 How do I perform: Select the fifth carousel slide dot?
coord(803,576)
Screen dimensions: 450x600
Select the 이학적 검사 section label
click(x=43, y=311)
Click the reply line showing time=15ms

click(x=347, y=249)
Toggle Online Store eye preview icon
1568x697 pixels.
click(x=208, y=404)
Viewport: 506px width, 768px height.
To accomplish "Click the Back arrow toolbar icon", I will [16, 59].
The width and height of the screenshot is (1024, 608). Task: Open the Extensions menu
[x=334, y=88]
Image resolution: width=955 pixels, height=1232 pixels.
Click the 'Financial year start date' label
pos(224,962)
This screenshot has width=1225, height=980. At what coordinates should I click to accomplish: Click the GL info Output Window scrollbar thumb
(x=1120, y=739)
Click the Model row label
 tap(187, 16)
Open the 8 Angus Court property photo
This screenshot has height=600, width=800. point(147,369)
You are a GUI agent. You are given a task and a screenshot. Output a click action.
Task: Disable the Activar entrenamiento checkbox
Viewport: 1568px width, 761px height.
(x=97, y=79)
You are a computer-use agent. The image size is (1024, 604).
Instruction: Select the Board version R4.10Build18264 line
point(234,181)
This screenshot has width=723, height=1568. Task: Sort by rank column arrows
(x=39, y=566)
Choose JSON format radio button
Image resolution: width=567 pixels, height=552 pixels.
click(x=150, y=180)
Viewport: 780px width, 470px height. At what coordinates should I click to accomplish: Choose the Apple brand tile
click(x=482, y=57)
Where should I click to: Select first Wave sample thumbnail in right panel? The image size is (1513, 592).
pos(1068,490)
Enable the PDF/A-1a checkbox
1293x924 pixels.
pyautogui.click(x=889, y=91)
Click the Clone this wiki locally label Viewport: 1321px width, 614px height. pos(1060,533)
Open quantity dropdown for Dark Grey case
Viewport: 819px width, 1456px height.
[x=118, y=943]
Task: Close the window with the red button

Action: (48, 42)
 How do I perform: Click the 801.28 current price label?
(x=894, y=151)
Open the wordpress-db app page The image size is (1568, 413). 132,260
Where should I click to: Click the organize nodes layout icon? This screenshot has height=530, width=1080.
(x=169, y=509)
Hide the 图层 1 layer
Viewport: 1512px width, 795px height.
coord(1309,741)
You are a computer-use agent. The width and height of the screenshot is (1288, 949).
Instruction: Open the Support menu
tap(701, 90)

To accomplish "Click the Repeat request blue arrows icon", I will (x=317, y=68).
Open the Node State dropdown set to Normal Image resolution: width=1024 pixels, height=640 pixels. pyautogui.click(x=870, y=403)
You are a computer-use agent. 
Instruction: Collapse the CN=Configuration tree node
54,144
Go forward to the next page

* * * *

● WORK TASK
Which lines run from the one holding "Where should I click to: Select" through the end of the data? Write them out exactly, ends included, and add nothing.

● RESPONSE TO THE EXERCISE
Where should I click to: Select first Wave sample thumbnail in right panel? The image size is (1513, 592).
pos(1068,490)
Enable the PDF/A-1a checkbox
1293x924 pixels.
pyautogui.click(x=889, y=91)
Click the Clone this wiki locally label Viewport: 1321px width, 614px height. pos(1060,533)
Open quantity dropdown for Dark Grey case
Viewport: 819px width, 1456px height.
[x=118, y=943]
Task: Close the window with the red button

Action: (48, 42)
 How do I perform: Click the 801.28 current price label?
(x=894, y=151)
Open the wordpress-db app page The image size is (1568, 413). 132,260
Where should I click to: Click the organize nodes layout icon? This screenshot has height=530, width=1080.
(x=169, y=509)
Hide the 图层 1 layer
Viewport: 1512px width, 795px height.
coord(1309,741)
You are a computer-use agent. The width and height of the screenshot is (1288, 949).
Instruction: Open the Support menu
tap(701, 90)

To accomplish "Click the Repeat request blue arrows icon", I will (x=317, y=68).
Open the Node State dropdown set to Normal Image resolution: width=1024 pixels, height=640 pixels. pyautogui.click(x=870, y=403)
You are a computer-use agent. 
Instruction: Collapse the CN=Configuration tree node
54,144
Go forward to the next page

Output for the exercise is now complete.